L’economista Vladimiro Giacché è uno studioso delle teorie di Marx ma la sua carriera professionale si è svolta sinora nel mondo dell’alta finanza. Prima a Capitalia e Banca Profilo al fianco del banchiere Matteo Arpe, e ora responsabile della ricerca per Banca del Fucino. “Quando nel 2009 ho pubblicato un’edizione degli scritti di Marx sulla crisi, racconta a Fq Millenium, mi sorprese l’interesse mostrato da Arpe, con cui collaboravo, e da Alessandro Profumo. Ma in fondo si trattava di una sorpresa ingiustificata visto che le teorie di Marx rappresentano un’analisi dell’economia capitalistica e sono utili a chiunque desideri capire le linee di tendenza, i trend economici di fondo. A maggior ragione di fronte alla scarsa comprensione delle radici della crisi da parte dell’economia mainsteram, sia neoclassica sia neokeynesiana. La cosa paradossale, semmai, è che questi strumenti di analisi siano stati completamente dimenticati dalla politica”.

C’è un altro elemento che rafforza l’interesse per Marx ed è la crisi climatica ormai in atto. Come hanno spiegato Marx e tanti studiosi delle sue teorie, per funzionare il capitalismo è obbligato a espandersi continuamente, a colonizzare spazi e ambiti dell’esistenza. Come una bicicletta più va veloce più è stabile, se si ferma cade. Ma i ritmi attuali della sua espansione non sembrano più essere compatibili con la capacità del pianeta di sostenerli. “Siamo arrivati ad un punto, avverte Ruccio, in cui abbiamo disperatamente bisogno di un nuovo modello economico e la critica marxista della politica economica può aiutarci a muoverci in questa direzione”.

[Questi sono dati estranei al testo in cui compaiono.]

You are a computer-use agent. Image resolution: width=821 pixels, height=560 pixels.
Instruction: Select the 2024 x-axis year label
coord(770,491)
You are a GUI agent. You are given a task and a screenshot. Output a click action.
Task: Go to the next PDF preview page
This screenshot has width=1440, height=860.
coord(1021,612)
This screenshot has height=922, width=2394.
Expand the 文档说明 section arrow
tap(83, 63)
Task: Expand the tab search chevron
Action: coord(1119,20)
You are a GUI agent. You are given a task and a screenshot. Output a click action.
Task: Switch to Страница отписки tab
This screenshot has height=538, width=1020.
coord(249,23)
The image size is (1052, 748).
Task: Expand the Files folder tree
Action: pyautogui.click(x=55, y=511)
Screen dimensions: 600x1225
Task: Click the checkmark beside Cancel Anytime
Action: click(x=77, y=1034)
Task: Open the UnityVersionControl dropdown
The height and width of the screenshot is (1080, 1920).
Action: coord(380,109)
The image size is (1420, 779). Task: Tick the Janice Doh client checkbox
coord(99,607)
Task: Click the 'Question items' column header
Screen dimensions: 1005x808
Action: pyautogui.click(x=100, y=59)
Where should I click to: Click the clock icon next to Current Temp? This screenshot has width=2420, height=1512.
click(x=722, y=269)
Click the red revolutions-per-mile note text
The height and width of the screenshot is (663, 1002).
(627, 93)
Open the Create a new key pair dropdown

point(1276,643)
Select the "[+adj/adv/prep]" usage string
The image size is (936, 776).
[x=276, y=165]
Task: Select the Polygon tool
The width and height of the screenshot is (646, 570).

Uno degli aspetti più affascinanti delle teorie marxiste è l’alta considerazione dell’essere umano e della sua dignità. In ultima analisi è questo il motivo per cui vale la pena di impegnarsi per cercare di migliorare la società in cui viviamo e fare in modo che agli individui sia data la possibilità di realizzare appieno le proprie potenzialità. “Il campo della libertà comincia in realtà soltanto dove cessa il lavoro determinato dalla necessità e dalle considerazione terrene…Dopo comincia quello sviluppo dell’energia umana che è un fine in sé, il vero regno della libertà”, scrive Marx che, come si vede, propone un’idea della libertà più alta ed ampia di quello dei “liberisti”. Come mostra l’approccio meno totalizzante nei confronti del lavoro delle generazioni più fresche, sembra ormai giunto il tempo di ripensarsi profondamente, anche con l’aiuto di chi lo aveva già fatto.